Copy, from the data below, every line that has "Maryan" in it.

- [Task material]:
^^^^^^^^^^^^^^^^

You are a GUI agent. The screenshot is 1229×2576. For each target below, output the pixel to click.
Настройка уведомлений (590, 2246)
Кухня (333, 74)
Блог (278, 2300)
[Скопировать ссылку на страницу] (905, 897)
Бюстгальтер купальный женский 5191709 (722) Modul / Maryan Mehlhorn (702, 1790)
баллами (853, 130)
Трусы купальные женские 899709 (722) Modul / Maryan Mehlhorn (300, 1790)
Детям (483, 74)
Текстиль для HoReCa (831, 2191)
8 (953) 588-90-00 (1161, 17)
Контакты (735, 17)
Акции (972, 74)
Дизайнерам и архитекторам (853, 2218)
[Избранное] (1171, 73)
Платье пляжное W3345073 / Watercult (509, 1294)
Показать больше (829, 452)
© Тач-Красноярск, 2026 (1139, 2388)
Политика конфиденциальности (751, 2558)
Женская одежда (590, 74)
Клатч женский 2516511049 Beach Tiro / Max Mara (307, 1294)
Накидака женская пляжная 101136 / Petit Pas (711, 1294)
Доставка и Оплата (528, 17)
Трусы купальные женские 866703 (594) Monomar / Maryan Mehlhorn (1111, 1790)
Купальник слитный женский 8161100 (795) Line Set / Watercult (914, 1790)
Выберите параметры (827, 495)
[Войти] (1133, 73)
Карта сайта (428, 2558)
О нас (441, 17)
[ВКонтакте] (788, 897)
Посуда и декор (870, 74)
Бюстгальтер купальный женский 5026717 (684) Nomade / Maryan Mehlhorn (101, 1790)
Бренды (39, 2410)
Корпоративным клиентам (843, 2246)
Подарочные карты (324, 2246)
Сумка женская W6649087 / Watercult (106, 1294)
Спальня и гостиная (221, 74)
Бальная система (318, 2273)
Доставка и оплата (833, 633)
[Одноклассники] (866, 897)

^^^^^^^^^^^^^^^^

- [Result of this exercise]:
Бюстгальтер купальный женский 5191709 (722) Modul / Maryan Mehlhorn (702, 1790)
Трусы купальные женские 899709 (722) Modul / Maryan Mehlhorn (300, 1790)
Трусы купальные женские 866703 (594) Monomar / Maryan Mehlhorn (1111, 1790)
Бюстгальтер купальный женский 5026717 (684) Nomade / Maryan Mehlhorn (101, 1790)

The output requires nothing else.